Seinen Aufarbeitungsauftrag nimmt das Narrengericht nach eigenen Angaben sehr ernst. Über sechs Monate lang hat sich Archivar Thomas Warndorf in Akten, historische Quellen, Entnazifizierungsberichte, Protokolle und bereits vorhandene Darstellungen in Geschichtsbüchern vertieft. Eine erste Analyse seiner Recherchen wird der Historiker in der Hans-Kuony-Post, der Zeitung des Narrengerichts, veröffentlichen, die im Rahmen der Dreikönigssitzung am Sonntag, 6. Januar, im Bürgerhaus »Adler Post« verteilt wird. Dabei, so betont Thomas Warndorf, handelt es sich um einen ersten Eindruck unter dem Titel »Es ist immer alles komplizierter, das ist ja das Problem«. Dieser Aufsatz wird allerdings noch keine Literaturhinweise oder Anmerkungen enthalten. Eine detailliertere Version seiner Forschungen wird Thomas Warndorf im einem Vortrag am Montag, 11. März 2019, im Kulturzentrum »Altes Forstamt« in der Salmannsweilerstraße 1 präsentieren. Das Referat ist Teil der Vortragsreihe der Stadt und wird gemeinsam mit der Volkshochschule und dem Hegaugeschichtsverein organisiert. Die Erkenntnisse aus dem Beitrag in der Hans-Kuony-Post und dem Vortrag im Kulturzentrum sind dann Teil einer Buchveröffentlichung, die 2019 oder Anfang 2020 geplant ist. Der Band aus der Reihe »Stockach entdecken« soll »erstmals ein umfassendes Bild der nationalsozialistischen Vergangenheit des Stockacher Narrengerichts und ihrer Folgen« bieten, so der Presstext des Narrengerichts.

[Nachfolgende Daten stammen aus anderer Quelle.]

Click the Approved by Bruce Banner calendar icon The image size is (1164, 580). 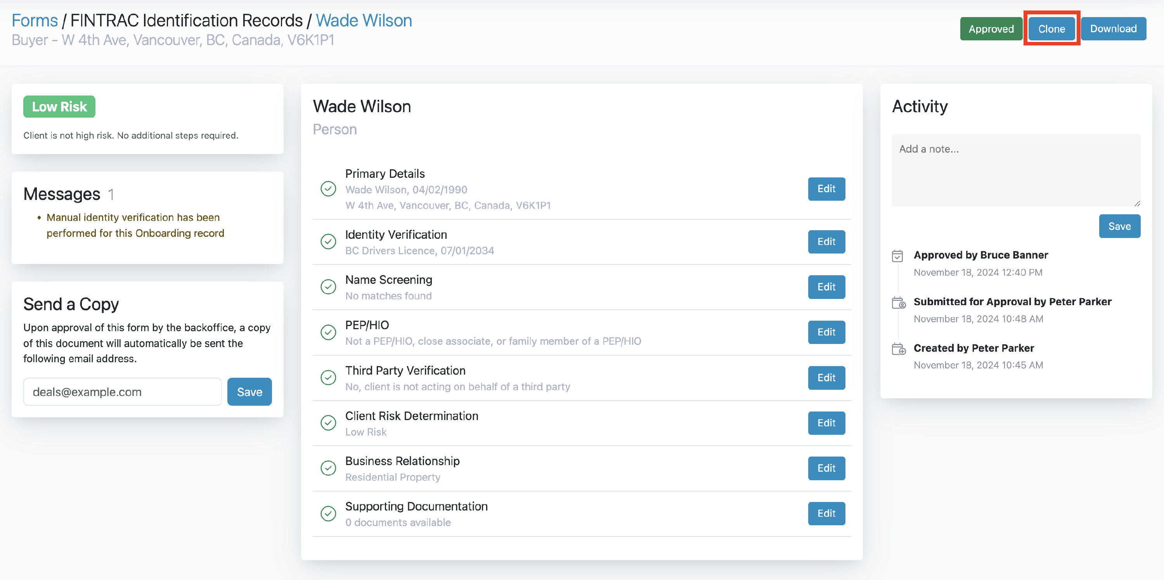[897, 256]
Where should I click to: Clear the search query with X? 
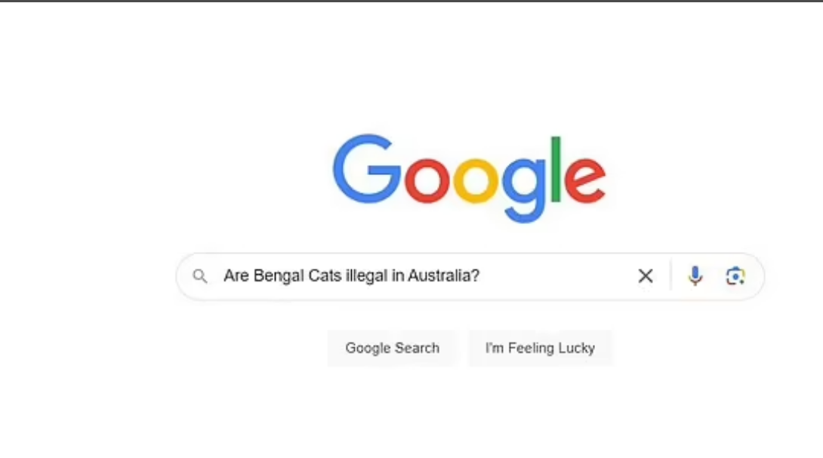pyautogui.click(x=646, y=276)
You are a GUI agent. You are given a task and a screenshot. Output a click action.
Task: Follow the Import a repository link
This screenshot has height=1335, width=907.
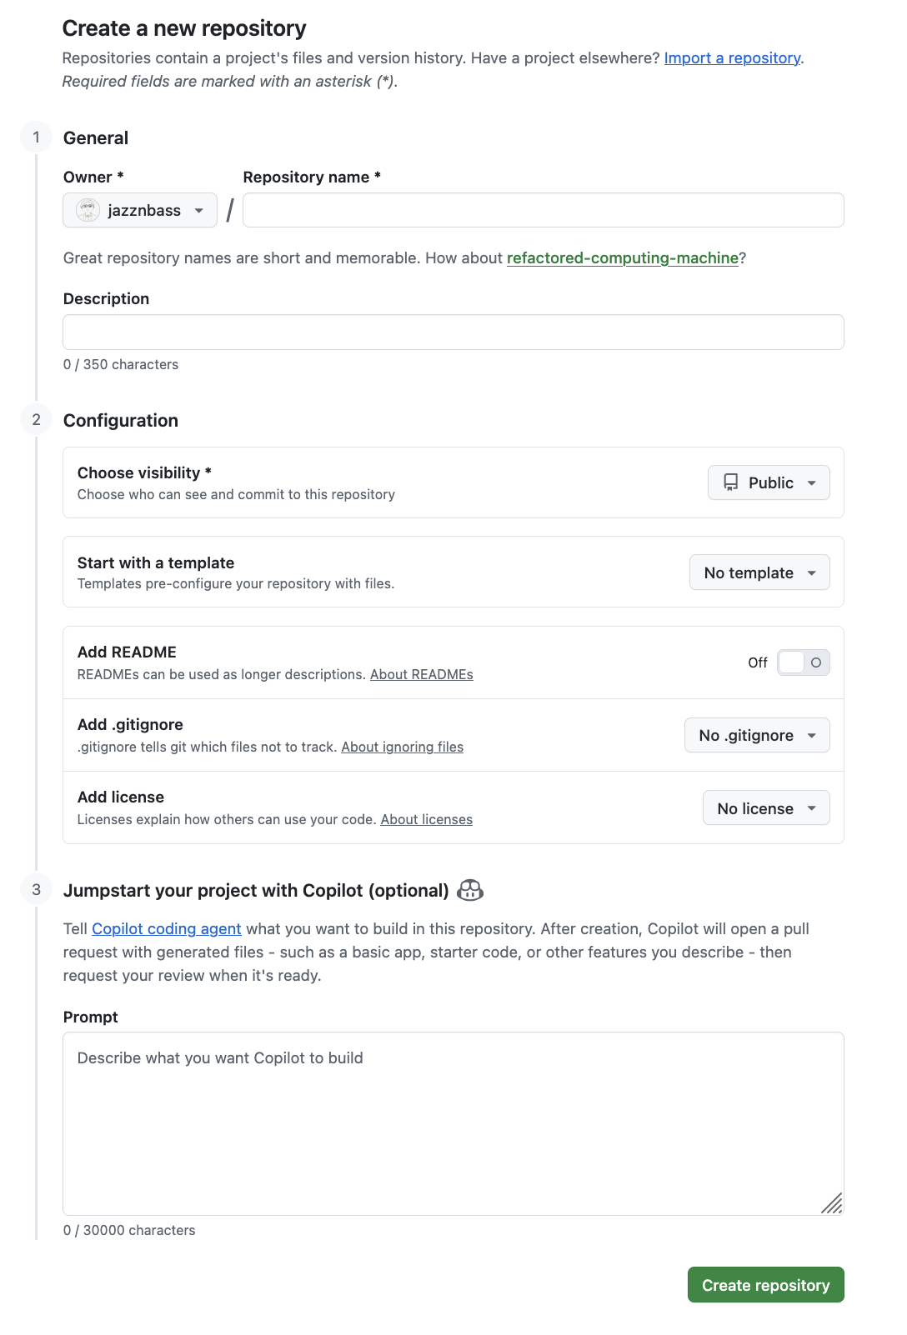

Während des Pressegesprächs legte Thomas Warndorf ausführlich seine ersten Erkenntnisse dar. Den untersuchten Zeitraum grenzte er auf die Jahre von 1930 bis 1977 ein. 1930 hat der Historiker gewählt, da es zu diesem Zeitpunkt, drei Jahre vor der eigentlichen Machtergreifung Hitlers, bereits erste Spuren einer Einflussnahme auf das Stockacher Brauchtum gab, und 1977 als Ende des Rechercheblocks ist das Todesjahr von Willi Hermann. Nach Darstellung von Thomas Warndorf gab es vor seinen Untersuchung durchaus Ansätze einer Auseinandersetzung der Interaktion von Narrengericht und Nationalsozialismus - so wurde in Büchern zur Stockacher Geschichte das Thema gestreift. Alfred Eble etwa ging in seinem Werk vor allem auf die Rolle der Vereinigung Schwäbisch Alemannischer Narrenzünfte (VSAN) in den Jahren von 1933 bis 1945 ein. Eine ausführliche Dokumentation zu dem Thema aus Stockacher Sicht fehlte bisher allerdings.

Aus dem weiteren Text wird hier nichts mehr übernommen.